__Directions__.
a) Reproduce the stretch of the Giuseppe Codacci Pisanelli text from "Personal details" through "Christian Democrat politician.".
b) Write the next part of the text on Giuseppe Codacci Pisanelli, picking up after its final sentence.

__Document text__.
________

Member of the Chamber of Deputies
- In office 8 May 1948 – 4 June 1968
- Constituency: Lecce
- In office 25 May 1972 – 4 July 1976
- Constituency: Lecce

Member of the Constituent Assembly
- In office 25 June 1946 – 31 January 1948
- Constituency: Lecce

Personal details
- Born: 28 March 1913 Rome, Italy
- Died: 3 February 1988 (aged 74) Rome, Italy
- Party: Christian Democracy
- Education: Sapienza University of Rome
- Profession: Politician, University professor

= Giuseppe Codacci Pisanelli =

Italian politician (1913–1988)

Giuseppe Codacci Pisanelli (28 March 1913 – 3 February 1988) was an Italian Christian Democrat politician.

==Biography==
Giuseppe Codacci Pisanelli was the son of Alfredo Codacci Pisanelli, a law professor at the University of Rome, a liberal, undersecretary and deputy of the Kingdom, and grandson of Giuseppe Pisanelli, a jurist and Minister of Grace and Justice of the Kingdom of Italy. He graduated in law and in political science and became a free lecturer in Administrative Law in 1940 at the University of Macerata, Captain of the cavalry during the Second World War and in 1943, entered the judiciary, was an auditor at the court of Rome and praetor of Tricase. In 1944 he entered as a volunteer in the Italian Co-belligerent Army and was sent as an observer for Italy at the Nuremberg trial. In 1946 he returned to teaching at the University of Rome and in 1953 at the University of Bari.

He was rector of the Salento University Consortium from 1955 to 1976, and remained director of the Institute of Legal and Economic Sciences.

________

Stored data entries
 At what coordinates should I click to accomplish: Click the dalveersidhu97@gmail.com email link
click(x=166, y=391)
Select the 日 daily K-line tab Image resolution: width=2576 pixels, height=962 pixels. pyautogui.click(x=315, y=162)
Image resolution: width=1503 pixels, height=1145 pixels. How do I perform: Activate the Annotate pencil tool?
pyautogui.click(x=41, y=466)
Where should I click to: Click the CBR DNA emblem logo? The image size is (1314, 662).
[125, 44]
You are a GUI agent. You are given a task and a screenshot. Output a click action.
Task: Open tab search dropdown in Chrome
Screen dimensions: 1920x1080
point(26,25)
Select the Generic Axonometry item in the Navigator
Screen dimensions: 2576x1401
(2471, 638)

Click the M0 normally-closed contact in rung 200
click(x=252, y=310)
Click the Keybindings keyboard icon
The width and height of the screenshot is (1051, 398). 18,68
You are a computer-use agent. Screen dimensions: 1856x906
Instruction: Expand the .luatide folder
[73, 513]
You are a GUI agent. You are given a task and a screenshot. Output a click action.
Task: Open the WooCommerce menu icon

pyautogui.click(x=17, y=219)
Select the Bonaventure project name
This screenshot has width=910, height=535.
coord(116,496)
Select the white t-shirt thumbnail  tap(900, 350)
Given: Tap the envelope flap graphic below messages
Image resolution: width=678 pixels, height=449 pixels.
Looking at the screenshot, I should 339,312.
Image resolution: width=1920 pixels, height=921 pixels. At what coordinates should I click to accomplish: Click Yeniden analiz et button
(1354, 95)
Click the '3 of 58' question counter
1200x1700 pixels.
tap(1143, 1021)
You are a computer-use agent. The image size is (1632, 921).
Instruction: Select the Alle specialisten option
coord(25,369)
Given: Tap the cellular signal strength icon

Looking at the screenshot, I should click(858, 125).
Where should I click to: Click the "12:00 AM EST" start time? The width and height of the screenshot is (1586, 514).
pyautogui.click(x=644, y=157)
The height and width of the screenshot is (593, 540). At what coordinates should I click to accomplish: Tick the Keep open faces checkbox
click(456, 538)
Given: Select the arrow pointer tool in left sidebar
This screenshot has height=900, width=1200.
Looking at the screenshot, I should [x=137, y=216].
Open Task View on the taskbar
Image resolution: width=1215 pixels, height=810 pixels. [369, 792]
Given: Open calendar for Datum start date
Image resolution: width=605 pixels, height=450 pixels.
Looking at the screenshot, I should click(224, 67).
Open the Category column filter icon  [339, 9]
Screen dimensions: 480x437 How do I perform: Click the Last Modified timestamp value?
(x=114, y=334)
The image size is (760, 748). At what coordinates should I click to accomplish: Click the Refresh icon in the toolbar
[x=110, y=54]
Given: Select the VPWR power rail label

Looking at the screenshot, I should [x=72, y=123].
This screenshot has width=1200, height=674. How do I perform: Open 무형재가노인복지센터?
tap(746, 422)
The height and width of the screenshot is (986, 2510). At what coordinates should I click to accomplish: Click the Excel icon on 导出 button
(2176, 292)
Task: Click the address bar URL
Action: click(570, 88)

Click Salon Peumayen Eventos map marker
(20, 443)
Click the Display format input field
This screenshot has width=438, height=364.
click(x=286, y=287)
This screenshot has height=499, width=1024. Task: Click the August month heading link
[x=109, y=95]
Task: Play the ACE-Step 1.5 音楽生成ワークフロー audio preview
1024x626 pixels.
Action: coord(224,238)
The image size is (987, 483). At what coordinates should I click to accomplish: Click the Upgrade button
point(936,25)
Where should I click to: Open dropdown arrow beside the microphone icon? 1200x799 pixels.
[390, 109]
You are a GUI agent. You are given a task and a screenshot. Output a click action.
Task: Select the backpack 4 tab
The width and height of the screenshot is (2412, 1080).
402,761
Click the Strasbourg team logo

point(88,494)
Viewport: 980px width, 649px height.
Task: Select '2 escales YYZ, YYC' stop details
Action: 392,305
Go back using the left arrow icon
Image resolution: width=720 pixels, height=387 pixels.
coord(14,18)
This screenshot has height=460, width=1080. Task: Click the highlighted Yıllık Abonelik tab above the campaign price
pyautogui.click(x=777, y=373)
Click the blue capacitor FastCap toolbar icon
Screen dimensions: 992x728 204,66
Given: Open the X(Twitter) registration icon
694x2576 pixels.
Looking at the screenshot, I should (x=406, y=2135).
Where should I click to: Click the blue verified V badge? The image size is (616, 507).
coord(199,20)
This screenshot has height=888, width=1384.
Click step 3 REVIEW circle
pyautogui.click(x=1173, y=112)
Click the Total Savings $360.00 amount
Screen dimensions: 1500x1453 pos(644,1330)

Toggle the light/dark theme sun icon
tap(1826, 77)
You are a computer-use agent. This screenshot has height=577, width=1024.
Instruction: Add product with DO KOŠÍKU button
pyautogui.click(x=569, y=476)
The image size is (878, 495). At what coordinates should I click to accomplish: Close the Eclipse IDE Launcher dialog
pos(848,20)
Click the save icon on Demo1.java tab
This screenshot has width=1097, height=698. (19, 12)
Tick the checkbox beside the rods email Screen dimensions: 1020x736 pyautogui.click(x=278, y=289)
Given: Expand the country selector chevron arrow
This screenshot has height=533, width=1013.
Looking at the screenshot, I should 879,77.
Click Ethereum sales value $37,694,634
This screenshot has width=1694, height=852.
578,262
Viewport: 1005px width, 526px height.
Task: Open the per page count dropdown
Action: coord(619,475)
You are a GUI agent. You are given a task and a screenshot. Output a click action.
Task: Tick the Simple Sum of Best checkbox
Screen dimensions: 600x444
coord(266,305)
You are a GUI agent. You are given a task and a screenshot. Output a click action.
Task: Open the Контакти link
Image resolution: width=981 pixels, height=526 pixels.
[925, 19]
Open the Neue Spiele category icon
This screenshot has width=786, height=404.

________

__Answers per task__.
a)
Personal details
- Born: 28 March 1913 Rome, Italy
- Died: 3 February 1988 (aged 74) Rome, Italy
- Party: Christian Democracy
- Education: Sapienza University of Rome
- Profession: Politician, University professor

= Giuseppe Codacci Pisanelli =

Italian politician (1913–1988)

Giuseppe Codacci Pisanelli (28 March 1913 – 3 February 1988) was an Italian Christian Democrat politician.

b)
In 1946 he was elected to the Constituent Assembly for Christian Democracy in the Lecce constituency. He was deputy several times from the I to the IV legislature (1948–1968). He was briefly Minister of defence in the 8th De Gasperi cabinet (1953). In 1954 he became provincial secretary of the DC of Lecce and commissioner of that of Bari. From 1958 to 1960 he was vice-president of the foreign commission of the Chamber of Deputies. Then he served as Minister for relations with the Parliament in the Fanfani III and IV (July 1960 – June 1963) and Leone (June – December 1963) governments.

He was, from 1962 to 1968, mayor of Tricase, in Salento, from which his family came.

Not re-elected to the Chamber of Deputies in 1968, he was again re-elected in the 6th legislature (1972–1976).

In 1979 he was a candidate for the Christian Democracy in the European elections for Southern Italy and was the first of the non-elected.

He died on 3 February 1988 after an intestinal haemorrhage.